What you have to do: Reproduce the top of the data verbatim, through and including the line that contains "This screenshot has height=721, width=1327.".

Collected data entries
"""

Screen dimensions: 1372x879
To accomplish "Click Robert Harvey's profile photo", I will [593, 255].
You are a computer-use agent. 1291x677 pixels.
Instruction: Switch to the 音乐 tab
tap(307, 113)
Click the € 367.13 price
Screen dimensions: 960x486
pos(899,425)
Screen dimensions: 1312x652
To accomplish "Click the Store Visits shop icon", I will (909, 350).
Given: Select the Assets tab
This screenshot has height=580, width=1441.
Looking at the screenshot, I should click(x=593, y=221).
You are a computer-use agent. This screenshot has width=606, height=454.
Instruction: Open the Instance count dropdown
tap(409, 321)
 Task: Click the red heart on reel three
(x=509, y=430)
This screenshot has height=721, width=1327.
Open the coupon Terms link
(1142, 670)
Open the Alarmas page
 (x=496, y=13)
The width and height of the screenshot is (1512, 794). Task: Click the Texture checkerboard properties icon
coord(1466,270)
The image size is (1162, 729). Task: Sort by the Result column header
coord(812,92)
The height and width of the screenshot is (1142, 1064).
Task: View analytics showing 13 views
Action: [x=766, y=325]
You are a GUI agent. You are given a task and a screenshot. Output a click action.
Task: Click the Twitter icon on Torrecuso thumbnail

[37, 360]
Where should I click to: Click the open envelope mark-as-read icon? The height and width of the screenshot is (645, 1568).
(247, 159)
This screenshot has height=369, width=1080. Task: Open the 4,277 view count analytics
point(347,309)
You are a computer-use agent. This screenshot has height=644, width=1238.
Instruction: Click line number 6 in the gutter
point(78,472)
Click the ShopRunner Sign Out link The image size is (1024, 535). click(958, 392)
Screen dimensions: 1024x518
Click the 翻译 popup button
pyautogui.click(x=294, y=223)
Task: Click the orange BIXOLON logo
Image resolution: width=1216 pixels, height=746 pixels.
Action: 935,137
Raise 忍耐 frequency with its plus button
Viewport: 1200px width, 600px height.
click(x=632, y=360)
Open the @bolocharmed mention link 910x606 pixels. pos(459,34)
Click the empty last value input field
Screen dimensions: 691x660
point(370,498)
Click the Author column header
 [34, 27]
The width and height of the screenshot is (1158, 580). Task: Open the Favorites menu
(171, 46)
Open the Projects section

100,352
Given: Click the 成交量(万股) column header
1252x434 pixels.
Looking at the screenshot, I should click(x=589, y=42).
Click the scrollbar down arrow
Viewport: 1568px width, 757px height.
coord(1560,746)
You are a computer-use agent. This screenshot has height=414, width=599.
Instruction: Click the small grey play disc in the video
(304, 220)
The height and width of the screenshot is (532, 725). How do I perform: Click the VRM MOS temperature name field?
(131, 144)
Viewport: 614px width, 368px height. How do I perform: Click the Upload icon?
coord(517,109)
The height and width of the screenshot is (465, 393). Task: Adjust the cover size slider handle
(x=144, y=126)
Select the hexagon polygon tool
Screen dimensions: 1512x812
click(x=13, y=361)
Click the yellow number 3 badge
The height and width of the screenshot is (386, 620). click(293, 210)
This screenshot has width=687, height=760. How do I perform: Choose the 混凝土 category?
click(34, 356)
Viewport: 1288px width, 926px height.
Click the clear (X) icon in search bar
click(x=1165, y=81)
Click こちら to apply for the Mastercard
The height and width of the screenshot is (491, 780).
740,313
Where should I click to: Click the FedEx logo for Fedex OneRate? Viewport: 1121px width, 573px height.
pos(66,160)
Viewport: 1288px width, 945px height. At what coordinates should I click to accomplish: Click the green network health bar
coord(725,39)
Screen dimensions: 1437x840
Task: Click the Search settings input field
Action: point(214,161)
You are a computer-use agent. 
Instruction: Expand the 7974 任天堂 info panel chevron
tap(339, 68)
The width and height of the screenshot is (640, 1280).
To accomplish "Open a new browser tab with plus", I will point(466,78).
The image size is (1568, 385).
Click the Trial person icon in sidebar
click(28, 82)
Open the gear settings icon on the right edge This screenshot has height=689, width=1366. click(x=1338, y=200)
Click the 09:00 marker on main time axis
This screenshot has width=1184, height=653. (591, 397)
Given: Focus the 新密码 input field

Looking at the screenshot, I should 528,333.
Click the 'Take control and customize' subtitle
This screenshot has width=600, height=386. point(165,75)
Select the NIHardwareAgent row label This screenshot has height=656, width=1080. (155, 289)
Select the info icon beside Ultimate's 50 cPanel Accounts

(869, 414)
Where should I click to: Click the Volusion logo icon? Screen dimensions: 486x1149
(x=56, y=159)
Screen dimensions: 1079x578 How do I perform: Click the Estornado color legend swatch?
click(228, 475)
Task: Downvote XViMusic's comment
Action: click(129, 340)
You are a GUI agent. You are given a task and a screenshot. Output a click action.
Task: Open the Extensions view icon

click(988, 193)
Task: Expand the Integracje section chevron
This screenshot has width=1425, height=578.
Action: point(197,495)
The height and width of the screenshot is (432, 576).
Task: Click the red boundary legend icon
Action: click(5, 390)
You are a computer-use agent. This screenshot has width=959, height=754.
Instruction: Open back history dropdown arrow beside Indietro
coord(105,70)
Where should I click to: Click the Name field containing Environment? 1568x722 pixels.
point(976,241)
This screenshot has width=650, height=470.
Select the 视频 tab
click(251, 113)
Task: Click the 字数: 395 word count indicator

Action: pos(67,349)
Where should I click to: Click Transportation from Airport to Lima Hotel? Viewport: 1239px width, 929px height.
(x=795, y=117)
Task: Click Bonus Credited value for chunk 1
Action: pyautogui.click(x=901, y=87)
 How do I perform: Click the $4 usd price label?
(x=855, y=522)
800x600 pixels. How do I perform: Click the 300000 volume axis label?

"""

Result of this task:
Screen dimensions: 1372x879
To accomplish "Click Robert Harvey's profile photo", I will [593, 255].
You are a computer-use agent. 1291x677 pixels.
Instruction: Switch to the 音乐 tab
tap(307, 113)
Click the € 367.13 price
Screen dimensions: 960x486
pos(899,425)
Screen dimensions: 1312x652
To accomplish "Click the Store Visits shop icon", I will (909, 350).
Given: Select the Assets tab
This screenshot has height=580, width=1441.
Looking at the screenshot, I should click(x=593, y=221).
You are a computer-use agent. This screenshot has width=606, height=454.
Instruction: Open the Instance count dropdown
tap(409, 321)
 Task: Click the red heart on reel three
(x=509, y=430)
This screenshot has height=721, width=1327.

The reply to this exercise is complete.